The council tool seems nice but I have the 36 inch dayton pattern one and I'm having some issues which may not be issues at all with it. Mainly that it doesn't seem to cut deep and I'm having problems splitting some blocks. Might be that the blocks are just too big and the I'm bad at both things.
A 36" axe is a compromise. The long handle will give it more power for splitting but make it more cumbersome for chopping all but the biggest trees.

Your bit profile is likely too fat for efficient chopping. I would file it as @ scdub scdub has shown, then hone it to remove the file marks.

It sounds like you need two axes, one for chopping and another for splitting. What kind of wood are you splitting? Some woods like elm, London plane and black cottonwood have a coarse intertwined grain that makes them very difficult to split.

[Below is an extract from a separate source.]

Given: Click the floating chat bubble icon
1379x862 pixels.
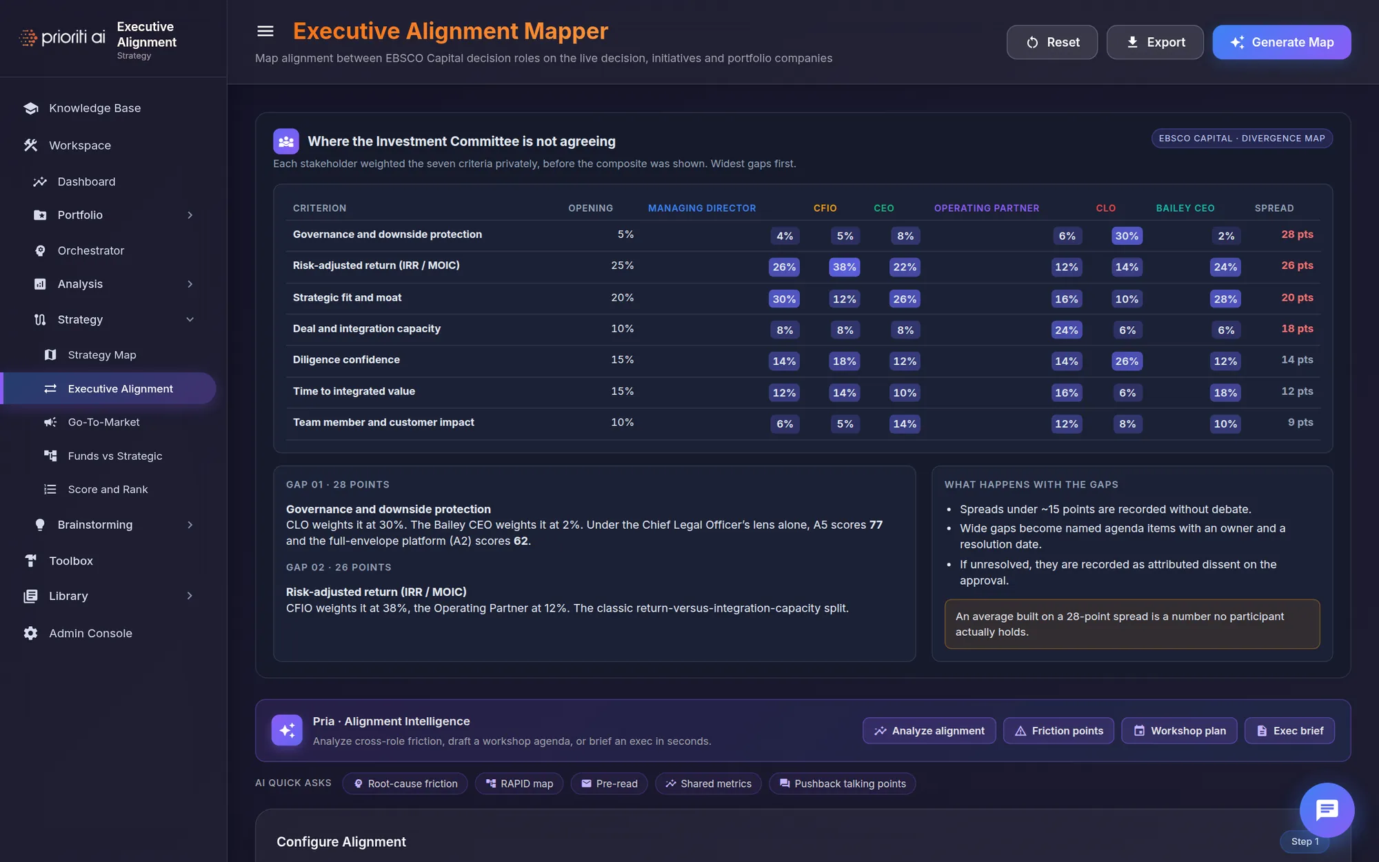Looking at the screenshot, I should [1327, 810].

Large rounds will need to be started with a sledge and wedges and then can be finished with a sharp 5-pound axe.

What are you chopping? Light chopping and limbing is best done with a boys axe. For heavier chopping I like a 3 to 3-1/2 pound axe on a 30"-34" handle. 32" is the sweet spot for me.

The more specific you are with the tasks you have the better we can suggest the appropriate axes.
 
My “one” axe is a vintage True Temper Dayton pattern boys axe (2.25ish lbs) hung on a 28 inch handle.

For where I can I can do everything with it but it’s biggest area that is lacks is in splitting. I do most of my splitting with wedges and a hammer.
 
My “one” axe is a vintage True Temper Dayton pattern boys axe (2.25ish lbs) hung on a 28 inch handle.

For where I can I can do everything with it but it’s biggest area that is lacks is in splitting. I do most of my splitting with wedges and a hammer.

If push comes to shove and you absolutely had to split wood with just a boys axe then you have to either keep it small or carve a few wooden gluts to use as wedges.

Another recent thread discusses best folding saws to go with your axe. A small folding saw is a great way to make a pair of gluts very quickly. Start by finding a hardwood tree with a branch of suitable size for the gluts. Cut off the end of the branch 2 feet from the trunk, leaving those 2 feet still attached. Next, on a vertical plane, make a long diagonal cut to remove the first glut from the branch. Then cut off a 2nd glut utilizing the previous diagonal cut and a new square cut beyond the diagonal.